Enfin, le dispositif du bracelet anti-rapprochement (BAR), au motif de deux expérimentations, l’une en 2010, l’autre en 2017, s’est révélé peu utilisé. Cette proposition de loi doit donc permettre sa généralisation.
La pose d’un BAR dès l’ordonnance de protection dans un cadre préventif et pour les situations les plus graves, ainsi que la possibilité donnée au juge aux affaires familiales de décider d’agir dans un délai réduit peuvent constituer une mesure déterminante pour éviter ces drames trop souvent répétés.
Raccourcir les délais de prononcé des ordonnances de protection est une nécessité, tout en veillant à l’articuler avec le respect du principe du contradictoire et en rappelant la nature spécifique de la procédure civile, qui repose sur des principes différents de la procédure pénale.

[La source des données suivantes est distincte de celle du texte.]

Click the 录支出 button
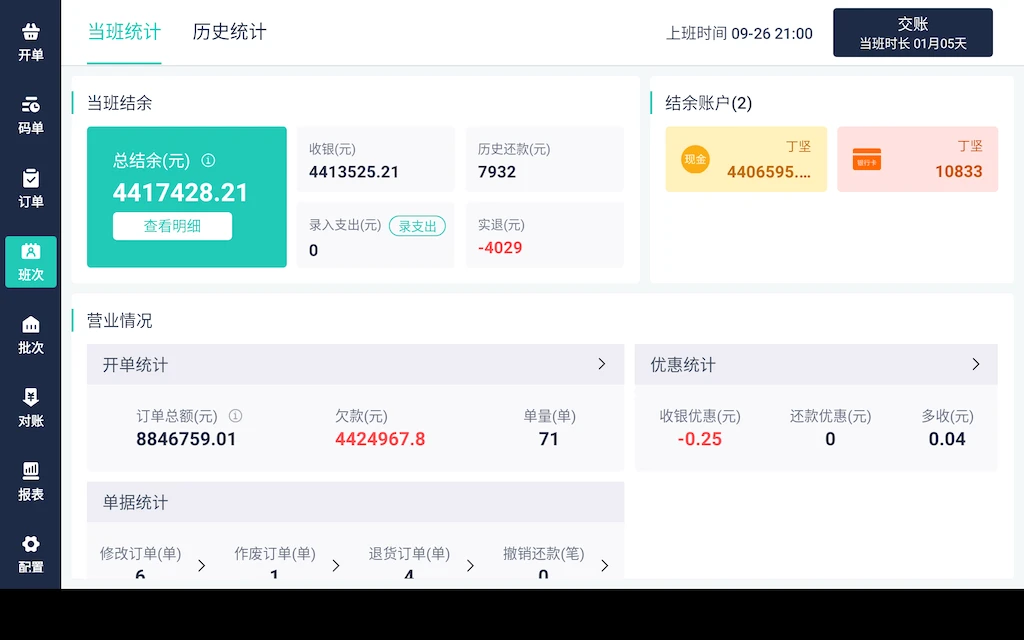 click(x=417, y=226)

Cette proposition de loi peut donc ouvrir la voie à des solutions opérationnelles rapides, qui viendront, je l’espère, conforter votre circulaire pénale du 9 mai dernier, madame la garde des sceaux, par laquelle vous avez rappelé aux procureurs l’importance de cette question des violences conjugales, en les invitant à mieux utiliser les possibilités offertes par l’arsenal législatif existant.
Je crois, madame la garde des sceaux, que nous pouvons faire converger de manière décisive une prise de conscience très forte de ce fléau et l’impératif de lui donner une portée opérationnelle déterminante.
Il est réjouissant que cette proposition de loi de notre collègue Aurélien Pradié soit l’occasion de faire converger nos forces, y compris et peut-être surtout quand un texte ne vient ni du Gouvernement ni de la majorité.
C’est l’honneur du groupe parlementaire d’opposition à l’Assemblée nationale de nous permettre de dépasser nos différences pour réduire ce sinistre bilan de 119 femmes ayant à ce jour perdu la vie en 2019 sous les coups de leur conjoint.